I would suggest WD only.. They are much more reliable in comparison to other brand like Seagate, Toshiba, Samsung..


----------



## dreamer1111 (Jul 31, 2016)

my budget is 12-15k.
WD drives are good ,i read reviews,said it got issues not much as segate but still.
another one is all are 2014 ,i need some 2015-16
i'll buy online


----------



## bssunilreddy (Jul 31, 2016)

dreamer1111 said:


> 4tb external hdd needed for storage ,i have these two segate and wd ,segate has bad reviews .now i dont know much about hdd
> stuffs,the 2014 version looks crappy of segate .and data failure rate is also high,on wd side i didnt find much,i need mainly for storage no performance,and should not fail.



WD My Book 4TB External Hard Drive (Black) – WDBFJK0040HBK -9999.

Link:WD My Book 4TB (WDBFJK0040HBK) Price in India - Buy WD My Book 4TB (WDBFJK0040HBK) Online - Infibeam.co


----------



## Lincon_WD (Aug 3, 2016)

Hi dreamer1111, 

 I agree with   [MENTION=105611]bssunilreddy[/MENTION], 
I'd suggest you to go with the latest WD My Book because the latest version of the WD My Book has the full version of the WD Smartware Pro software.
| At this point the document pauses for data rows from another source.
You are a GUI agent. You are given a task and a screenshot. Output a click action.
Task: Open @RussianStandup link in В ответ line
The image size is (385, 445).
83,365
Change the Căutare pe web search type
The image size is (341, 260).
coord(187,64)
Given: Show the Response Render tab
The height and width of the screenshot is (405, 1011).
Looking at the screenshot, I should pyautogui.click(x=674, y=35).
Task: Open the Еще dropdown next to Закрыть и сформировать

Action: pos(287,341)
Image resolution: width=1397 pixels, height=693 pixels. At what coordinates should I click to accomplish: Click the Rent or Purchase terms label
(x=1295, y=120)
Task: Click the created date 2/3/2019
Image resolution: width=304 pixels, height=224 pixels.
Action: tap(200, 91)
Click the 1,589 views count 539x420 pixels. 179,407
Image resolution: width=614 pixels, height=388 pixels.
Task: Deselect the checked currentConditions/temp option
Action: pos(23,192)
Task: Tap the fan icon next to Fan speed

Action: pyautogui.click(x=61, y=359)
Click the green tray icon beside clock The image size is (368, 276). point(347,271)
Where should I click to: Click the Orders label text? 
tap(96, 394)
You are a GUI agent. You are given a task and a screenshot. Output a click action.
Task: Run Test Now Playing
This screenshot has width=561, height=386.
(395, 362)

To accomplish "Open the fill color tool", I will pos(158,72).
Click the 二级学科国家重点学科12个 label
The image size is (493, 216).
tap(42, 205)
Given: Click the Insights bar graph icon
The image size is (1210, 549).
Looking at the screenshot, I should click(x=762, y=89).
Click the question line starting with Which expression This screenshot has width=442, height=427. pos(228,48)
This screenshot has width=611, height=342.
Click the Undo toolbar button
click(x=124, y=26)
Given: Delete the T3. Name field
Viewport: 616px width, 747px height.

It is an automatic backup software and It works quietly in the background to help protect your data using minimal PC resources. 
In simple words, WD My Book is a latest product and more compatible with latest hardware and softwares.  
For more information about WD My Book, you can refer to the link below.
Support Answer 

Hope it helps.


----------



## $hadow (Aug 3, 2016)

Pick WD My Book. Coz you don't want to end with any other hard drive going bad very soon and if it goes back WD got you covered very peacefully. All you got to do is a request and it will be worked out without any pain.


----------



## sankalp.patil732 (Oct 13, 2016)

I think it's better to keep all data with cloud computing because its has many facilaties to keeping our valuable data with this.
1.Can access from any where from any devices.
2.It's a simple and intelligent document manager, online file storage platform to store anytime and anywhere.


----------



## TheSloth (Oct 13, 2016)

[MENTION=324937]sankalp.patil732[/MENTION] , stop spamming everywhere. Remove the link from your post.


----------



## Lincon_WD (Oct 17, 2016)

Western Digital Message 

Western Digital has enjoyed participating in the digit forum. It is with regret that we won’t be posting in the forum any longer; however we encourage our customers to visit our WD community at WD Communit or via customer service at WD Support for WD related questions.


----------



## TheSloth (Oct 17, 2016)

Aww man, why leaving??


----------



## dreamer1111 (Oct 17, 2016)

yes i buy this WD My Book 4TB External Hard Drive (Black) – WDBFJK0040HBK -9999 week after posting ,and this is good .thanks all of you.


----------